### [Directions]
Where the line containing "Sort by the Individual Baselines Type column" appears in the entries below, begin there and output every line through the last, exactly, minus the pictures.
============
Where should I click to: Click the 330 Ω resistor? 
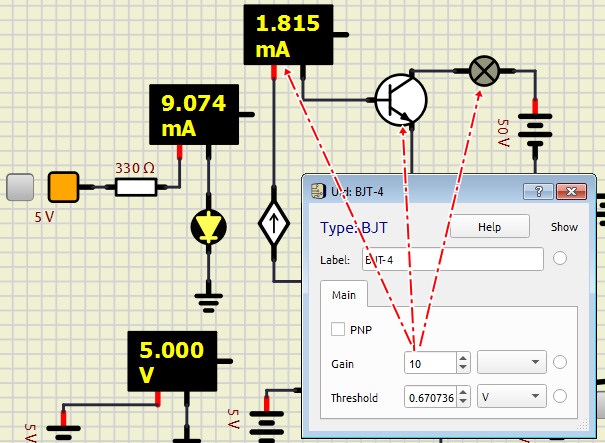[136, 187]
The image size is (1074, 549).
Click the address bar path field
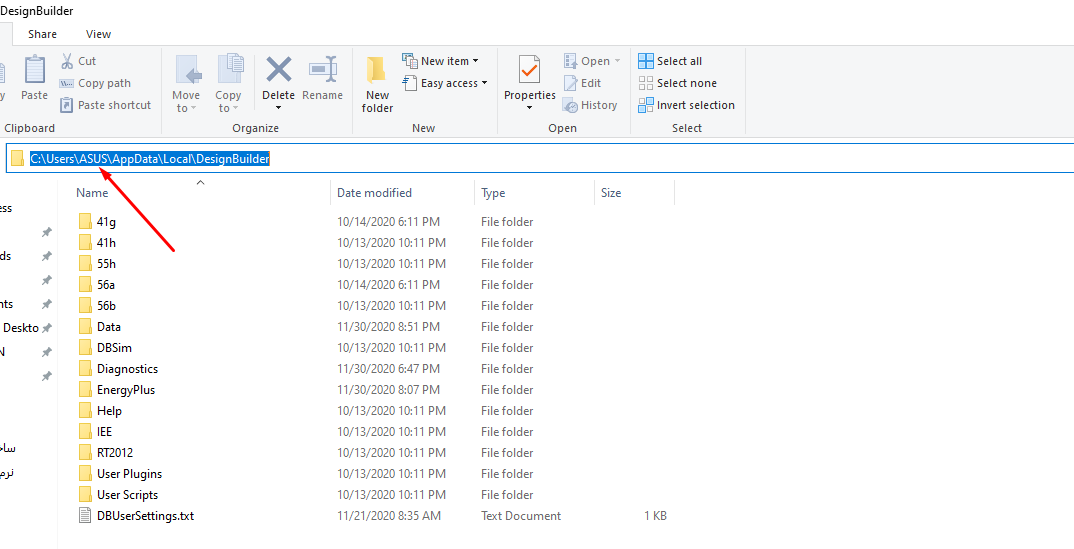(x=541, y=159)
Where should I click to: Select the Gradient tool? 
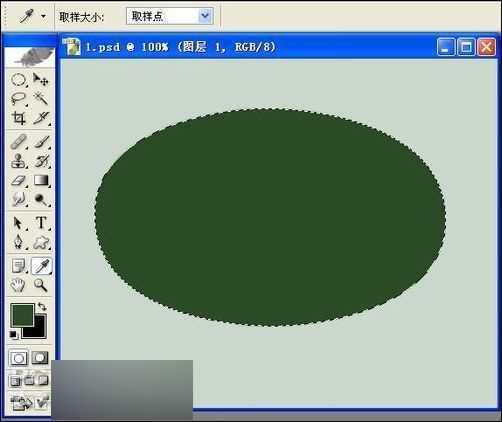41,180
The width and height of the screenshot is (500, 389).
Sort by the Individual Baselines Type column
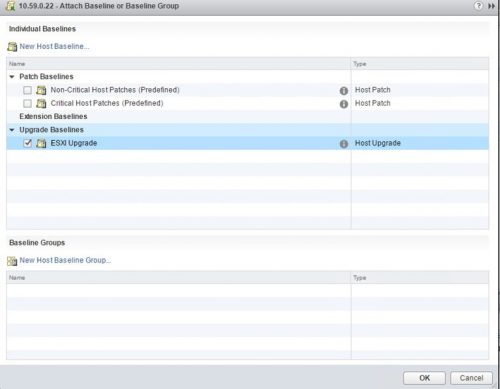point(420,64)
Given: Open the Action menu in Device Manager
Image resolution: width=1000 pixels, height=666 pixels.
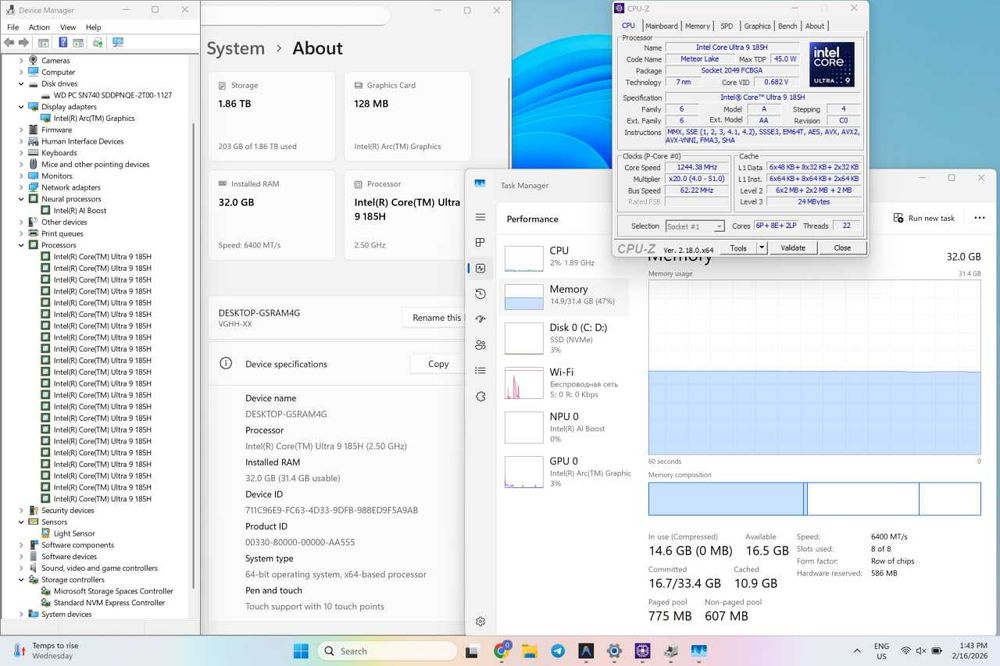Looking at the screenshot, I should (x=39, y=27).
============
### [Output for this task]
Sort by the Individual Baselines Type column
point(420,64)
Given: Open the Action menu in Device Manager
Image resolution: width=1000 pixels, height=666 pixels.
Looking at the screenshot, I should (x=39, y=27).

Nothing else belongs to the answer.